**O que fazer**
Dê continuidade ao texto sobre o processo antitruste do Departamento de Justiça dos EUA contra a Apple, começando logo após a última frase dele.

**Texto apresentado**
Processo contra a Apple é um marco na aplicação da lei antitruste nos EUA

Diversas ações já trataram dos efeitos da empresa sobre desenvolvedores de apps, mas a Apple pode também ter mexido com a indústria automobilística

Créditos: Garin Chadwick/ Unsplash/ Freepik

Clint Rainey 4 minutos de leitura

O Departamento de Justiça dos EUA (DoJ, na sigla em inglês) anunciou um amplo processo antitruste contra a Apple, acusando a gigante da tecnologia de criar um monopólio ilegal em smartphones que exclui concorrentes e sufoca a inovação. A empresa chamou a ação de “equivocada quanto aos fatos e à lei” e disse que “irá se defender vigorosamente”.

O processo, que contou com a adesão de 16 estados e do Distrito de Columbia, será o maior desafio que a Apple já enfrentou até o momento – apesar de ter acabado de encerrar o que poderia ser chamado de um ano histórico em termos legais, que envolveu disputas com outras empresas de tecnologia e também com a União Europeia.

Mas, em vez de focar apenas em sua conduta em relação à App Store, como outros fizeram, o DoJ, sob a administração Biden – que agora pode se orgulhar de ter processado todas as quatro maiores empresas de tecnologia dos EUA – expõe uma série de preocupações de que a Apple possa dominar quase todos os pontos de entrada da vida digital moderna, tudo a partir de seu domínio no mercado de smartphones.

a empresa está investindo pesado em um sistema de info entretenimento compatível com o iPhone para o mercado automotivo.

“As estratégias que a Apple utilizou até agora não são as únicas que ela pode usar para alcançar seus objetivos anticompetitivos e lucrativos”, diz a ação, fazendo referência às alegações de abuso da App Store. E acrescenta: “à medida que a tecnologia evolui, a Apple muda seu comportamento para proteger seu poder de monopólio.”

Como exemplo, o Departamento de Justiça menciona a crescente lista de serviços de assinatura da empresa que competem em setores que vão desde Hollywood à mídia, passando pela indústria de bem-estar e de finanças.

O DoJ acusa a Apple de estar tornando o “fosso em torno de seu monopólio de smartphones” mais profundo e amplo, de modo que, na prática, ninguém que tenha um iPhone consiga escapar.

Crédito: Apple

Aos olhos da agência, a empresa cria serviços como Apple Pay, Apple TV, Apple Music, Apple News, Apple Arcade e Apple Fitness e então usa seu poder de ditar as regras da App Store e outros meios para prejudicar a concorrência.

O governo argumenta que os serviços de assinatura da empresa também controlam a maneira como o público acessa o conteúdo de terceiros, permitindo que ela se aproveite deles como intermediária ou cobrando uma espécie de pedágio.

**Material fornecido**
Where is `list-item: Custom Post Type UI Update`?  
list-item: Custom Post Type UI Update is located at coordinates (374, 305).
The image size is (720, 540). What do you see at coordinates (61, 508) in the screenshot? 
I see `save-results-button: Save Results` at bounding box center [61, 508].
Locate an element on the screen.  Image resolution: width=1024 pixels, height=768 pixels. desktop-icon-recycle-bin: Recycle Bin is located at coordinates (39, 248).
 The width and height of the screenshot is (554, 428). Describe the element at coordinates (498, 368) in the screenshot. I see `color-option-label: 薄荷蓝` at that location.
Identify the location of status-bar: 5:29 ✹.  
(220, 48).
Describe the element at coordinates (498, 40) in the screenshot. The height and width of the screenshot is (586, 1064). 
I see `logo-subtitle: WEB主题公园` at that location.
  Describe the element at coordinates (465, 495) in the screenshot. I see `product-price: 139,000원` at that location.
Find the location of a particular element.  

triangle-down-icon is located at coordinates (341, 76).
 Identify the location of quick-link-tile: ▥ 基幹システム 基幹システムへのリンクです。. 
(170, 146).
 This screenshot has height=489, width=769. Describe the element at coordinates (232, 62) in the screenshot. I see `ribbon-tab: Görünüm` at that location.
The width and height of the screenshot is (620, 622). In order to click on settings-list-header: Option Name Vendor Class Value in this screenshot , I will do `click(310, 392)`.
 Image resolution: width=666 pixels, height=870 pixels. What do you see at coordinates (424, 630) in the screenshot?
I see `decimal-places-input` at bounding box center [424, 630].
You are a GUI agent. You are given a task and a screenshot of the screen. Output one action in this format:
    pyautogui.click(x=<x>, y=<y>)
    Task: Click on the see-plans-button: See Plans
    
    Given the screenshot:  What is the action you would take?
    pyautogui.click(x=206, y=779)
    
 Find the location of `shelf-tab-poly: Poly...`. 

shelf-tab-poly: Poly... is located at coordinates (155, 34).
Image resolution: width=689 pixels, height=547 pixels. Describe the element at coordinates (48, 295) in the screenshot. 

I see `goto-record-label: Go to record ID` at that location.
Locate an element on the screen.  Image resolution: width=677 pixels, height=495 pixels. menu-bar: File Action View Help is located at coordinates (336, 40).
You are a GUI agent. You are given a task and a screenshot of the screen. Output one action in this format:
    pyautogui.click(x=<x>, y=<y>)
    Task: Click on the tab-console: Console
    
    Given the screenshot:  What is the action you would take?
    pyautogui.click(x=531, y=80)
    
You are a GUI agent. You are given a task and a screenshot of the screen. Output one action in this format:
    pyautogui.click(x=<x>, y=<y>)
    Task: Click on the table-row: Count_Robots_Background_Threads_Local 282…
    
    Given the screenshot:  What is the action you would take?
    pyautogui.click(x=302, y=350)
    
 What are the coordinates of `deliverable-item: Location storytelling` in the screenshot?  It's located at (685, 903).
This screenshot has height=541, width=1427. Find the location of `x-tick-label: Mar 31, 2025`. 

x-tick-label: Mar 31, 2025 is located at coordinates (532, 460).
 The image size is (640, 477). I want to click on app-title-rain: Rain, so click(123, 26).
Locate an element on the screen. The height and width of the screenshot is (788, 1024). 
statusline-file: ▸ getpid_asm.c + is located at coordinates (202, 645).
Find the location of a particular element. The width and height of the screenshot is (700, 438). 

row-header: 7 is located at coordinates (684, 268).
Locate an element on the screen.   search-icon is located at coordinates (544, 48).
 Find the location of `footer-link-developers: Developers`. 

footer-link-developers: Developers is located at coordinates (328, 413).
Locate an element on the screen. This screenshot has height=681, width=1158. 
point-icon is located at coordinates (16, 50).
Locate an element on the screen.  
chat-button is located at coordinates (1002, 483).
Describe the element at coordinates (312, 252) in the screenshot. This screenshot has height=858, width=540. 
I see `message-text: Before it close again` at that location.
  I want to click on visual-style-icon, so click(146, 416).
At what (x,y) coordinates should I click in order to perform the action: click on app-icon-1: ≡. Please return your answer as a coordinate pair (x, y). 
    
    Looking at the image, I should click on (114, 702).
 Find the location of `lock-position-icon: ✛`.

**Resposta à tarefa**
INDÚSTRIA AUTOMOTIVA

O domínio da Apple no mercado de smartphones (61,3% do mercado dos EUA), tablets (57%) e aplicativos (US$ 1,1 trilhão gerado pelos usuários da App Store em 2022) já é amplamente reconhecido. Mas o DoJ está buscando destacar outras áreas nas quais a empresa poderia ampliar esse fosso. Uma particularmente preocupante envolve o sistema Apple CarPlay.

A Apple informou às montadoras que, para funcionar em seus veículos, a próxima geração do CarPlay precisará receber permissão para “assumir todas as telas, sensores e medidores, forçando os usuários a experimentar a direção como uma experiência centrada no iPhone se desejarem usar qualquer um dos recursos fornecidos”, diz o processo.

Embora, tecnicamente, tenha desistido de seus planos de fabricar veículos elétricos, a empresa ainda está investindo pesado em um sistema de infoentretenimento compatível com o iPhone para este mercado.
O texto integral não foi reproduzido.